Thaddeus Stevens Our Namesake

The Stevens School is named after Thaddeus Stevens, who, born in Danville in 1792, attended the Peacham Academy until his entrance to Dartmouth Collge.  Stevens overcame physical disability and an impoverished youth, eventually becoming a Representative in the U.S. Congress.  During reconstruction, Stevens advocated voting rights of freed slaves and equality for all; he was a primary author of the 14th Amendment, known today as the Civil Rights Amendment.  In 1867 he introduced a bill mandating compulsory education, teacher training, and a library at every school. 

Stevens School Students Visit Home of Namesake, Thaddeus Stevens (Caledonia Record, March 2009)

"Newspaper accounts tell us that it was in this window that Mr.

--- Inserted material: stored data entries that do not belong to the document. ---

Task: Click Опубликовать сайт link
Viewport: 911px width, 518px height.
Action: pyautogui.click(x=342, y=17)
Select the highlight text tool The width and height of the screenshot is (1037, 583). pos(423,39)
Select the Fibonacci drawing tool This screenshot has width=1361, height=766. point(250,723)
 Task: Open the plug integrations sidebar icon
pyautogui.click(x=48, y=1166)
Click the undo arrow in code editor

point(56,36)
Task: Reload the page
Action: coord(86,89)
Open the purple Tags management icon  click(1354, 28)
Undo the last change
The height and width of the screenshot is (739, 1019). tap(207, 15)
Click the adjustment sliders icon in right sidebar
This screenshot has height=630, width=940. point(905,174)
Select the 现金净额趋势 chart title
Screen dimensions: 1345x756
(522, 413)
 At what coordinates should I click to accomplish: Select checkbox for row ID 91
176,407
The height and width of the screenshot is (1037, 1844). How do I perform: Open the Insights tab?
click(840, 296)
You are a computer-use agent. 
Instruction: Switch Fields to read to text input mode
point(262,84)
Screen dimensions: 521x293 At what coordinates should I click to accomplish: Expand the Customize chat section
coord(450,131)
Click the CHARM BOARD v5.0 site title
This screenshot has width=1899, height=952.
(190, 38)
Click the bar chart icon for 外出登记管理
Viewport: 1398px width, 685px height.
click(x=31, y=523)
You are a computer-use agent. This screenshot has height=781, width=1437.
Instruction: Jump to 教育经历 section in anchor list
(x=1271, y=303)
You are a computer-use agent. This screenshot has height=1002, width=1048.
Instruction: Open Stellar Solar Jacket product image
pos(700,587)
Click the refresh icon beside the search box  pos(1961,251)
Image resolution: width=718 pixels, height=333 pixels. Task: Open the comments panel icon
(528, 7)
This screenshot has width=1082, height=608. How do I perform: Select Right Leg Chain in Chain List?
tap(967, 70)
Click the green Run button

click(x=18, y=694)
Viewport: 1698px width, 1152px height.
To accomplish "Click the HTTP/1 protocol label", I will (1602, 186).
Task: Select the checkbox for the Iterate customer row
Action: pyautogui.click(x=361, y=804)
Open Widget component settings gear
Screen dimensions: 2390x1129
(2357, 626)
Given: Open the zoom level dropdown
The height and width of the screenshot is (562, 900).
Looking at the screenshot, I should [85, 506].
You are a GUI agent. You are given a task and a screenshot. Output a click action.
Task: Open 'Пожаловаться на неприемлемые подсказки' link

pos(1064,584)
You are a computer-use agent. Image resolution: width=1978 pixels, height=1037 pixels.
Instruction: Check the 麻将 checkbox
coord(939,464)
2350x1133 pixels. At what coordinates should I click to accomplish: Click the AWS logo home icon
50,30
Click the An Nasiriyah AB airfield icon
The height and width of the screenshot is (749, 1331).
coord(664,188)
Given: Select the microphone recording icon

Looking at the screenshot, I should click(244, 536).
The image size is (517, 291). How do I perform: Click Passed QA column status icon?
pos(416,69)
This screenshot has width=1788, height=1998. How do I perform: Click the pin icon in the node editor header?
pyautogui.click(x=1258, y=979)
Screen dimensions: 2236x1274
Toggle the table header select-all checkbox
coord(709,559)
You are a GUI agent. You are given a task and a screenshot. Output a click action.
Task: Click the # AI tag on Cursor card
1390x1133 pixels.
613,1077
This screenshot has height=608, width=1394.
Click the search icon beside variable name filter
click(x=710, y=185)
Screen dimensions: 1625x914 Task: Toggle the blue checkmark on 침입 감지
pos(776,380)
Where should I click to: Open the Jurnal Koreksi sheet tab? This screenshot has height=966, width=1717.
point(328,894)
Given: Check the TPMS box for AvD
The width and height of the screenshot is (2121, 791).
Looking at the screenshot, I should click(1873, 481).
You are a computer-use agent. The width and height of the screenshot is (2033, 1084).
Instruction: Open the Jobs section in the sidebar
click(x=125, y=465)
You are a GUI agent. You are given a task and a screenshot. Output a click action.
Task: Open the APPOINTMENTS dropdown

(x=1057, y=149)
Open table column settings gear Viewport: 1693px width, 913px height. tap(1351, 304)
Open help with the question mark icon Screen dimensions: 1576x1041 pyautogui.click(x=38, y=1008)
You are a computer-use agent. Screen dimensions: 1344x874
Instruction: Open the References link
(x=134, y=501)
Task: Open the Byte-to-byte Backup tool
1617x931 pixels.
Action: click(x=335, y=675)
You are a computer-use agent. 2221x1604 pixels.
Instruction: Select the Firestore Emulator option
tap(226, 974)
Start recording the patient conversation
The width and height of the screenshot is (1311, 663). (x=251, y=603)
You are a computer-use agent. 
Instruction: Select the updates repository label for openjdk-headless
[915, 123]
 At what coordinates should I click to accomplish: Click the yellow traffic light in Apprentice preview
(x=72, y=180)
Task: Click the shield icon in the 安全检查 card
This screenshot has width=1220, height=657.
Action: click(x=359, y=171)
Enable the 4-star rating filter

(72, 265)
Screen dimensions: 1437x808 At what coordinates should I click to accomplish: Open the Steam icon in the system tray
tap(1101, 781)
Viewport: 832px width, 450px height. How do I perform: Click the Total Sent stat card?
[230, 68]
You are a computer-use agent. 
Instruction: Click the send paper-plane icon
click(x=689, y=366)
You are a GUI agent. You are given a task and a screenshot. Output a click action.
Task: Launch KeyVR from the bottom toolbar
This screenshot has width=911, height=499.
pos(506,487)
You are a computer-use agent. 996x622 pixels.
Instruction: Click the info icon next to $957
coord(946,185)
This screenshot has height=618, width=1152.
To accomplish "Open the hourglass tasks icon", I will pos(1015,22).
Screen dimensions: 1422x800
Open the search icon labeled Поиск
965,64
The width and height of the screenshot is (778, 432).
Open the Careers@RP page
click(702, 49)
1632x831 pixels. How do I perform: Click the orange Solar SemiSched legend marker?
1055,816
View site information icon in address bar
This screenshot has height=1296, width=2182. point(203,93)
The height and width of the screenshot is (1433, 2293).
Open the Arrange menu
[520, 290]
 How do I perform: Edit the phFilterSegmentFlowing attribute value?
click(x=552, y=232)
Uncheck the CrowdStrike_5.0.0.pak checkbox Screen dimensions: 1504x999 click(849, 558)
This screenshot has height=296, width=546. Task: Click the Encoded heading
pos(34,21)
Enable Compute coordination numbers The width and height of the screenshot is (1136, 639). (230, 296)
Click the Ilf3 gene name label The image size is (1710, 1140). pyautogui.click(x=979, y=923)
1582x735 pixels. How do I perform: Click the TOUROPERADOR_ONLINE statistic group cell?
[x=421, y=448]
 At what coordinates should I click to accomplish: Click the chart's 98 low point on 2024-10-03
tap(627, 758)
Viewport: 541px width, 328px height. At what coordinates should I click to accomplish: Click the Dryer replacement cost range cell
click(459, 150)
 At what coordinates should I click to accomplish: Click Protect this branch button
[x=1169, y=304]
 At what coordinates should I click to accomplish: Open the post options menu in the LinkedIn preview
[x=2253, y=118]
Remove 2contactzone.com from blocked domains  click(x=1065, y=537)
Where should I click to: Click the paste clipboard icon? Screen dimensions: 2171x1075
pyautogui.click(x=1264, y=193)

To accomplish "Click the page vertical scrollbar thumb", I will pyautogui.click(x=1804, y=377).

Stevens was informed that President Lincoln had been shot," said Gail Tomlinson, director of the Historic Preservation Trust of Lancaster County in Pennsylvania.  As part of their trip to Philadelphia recently, Stevens School students rode the train from Philadelphia to Lancaster in order to tour the home of Thaddeus Stevens, currently under construction as part of an historic preservation project that recognizes the importance of the work Stevens and his colleague Lydia Hamilton Smith. 

Students donned hardhats and explored the home of their school's namesake.

"Connecting our Vermont students to his Vermont roots and his life and work in Pennsylvania has been an idea we have talked about for quite some time," said Julie Hansen, director of the Stevens School. "When I called Tomlison, she was very excited to host our students."

"It makes you realize that a person doesn't have to have a big fancy house to make history," said Luna Guzman, an eighth grader at Stevens School.

A large cistern has been uncovered at Stevens's home that appears to have functioned as a stopover for runaway slaves.  A spitoon was discovered and a door leading out of Stevens's property into the cistern. The cistern was built as part of the water system but does not appear to have contained any water.  "I would have to say that this is the best primary document I've used so far to make history real for the students," says Hansen.

"It was cool to be in his home and know that he was from right in Vermont and did so many good things," said Andrew Hershey, a seventh-grade student.

Beginning their trip in Philadelphia, the students first explored Independence Hall and sat in the chairs of the first United States senate.  After spending a day in the urban environment, they traveled to Lancaster to visit the Stevens home and to experience the food and hospitality of the Amish community.

Sixth-grader Natalya McDonnell Parrish crystallized that idea when she said, "I can't believe I stood in the same room as he did when he found out about President Lincoln."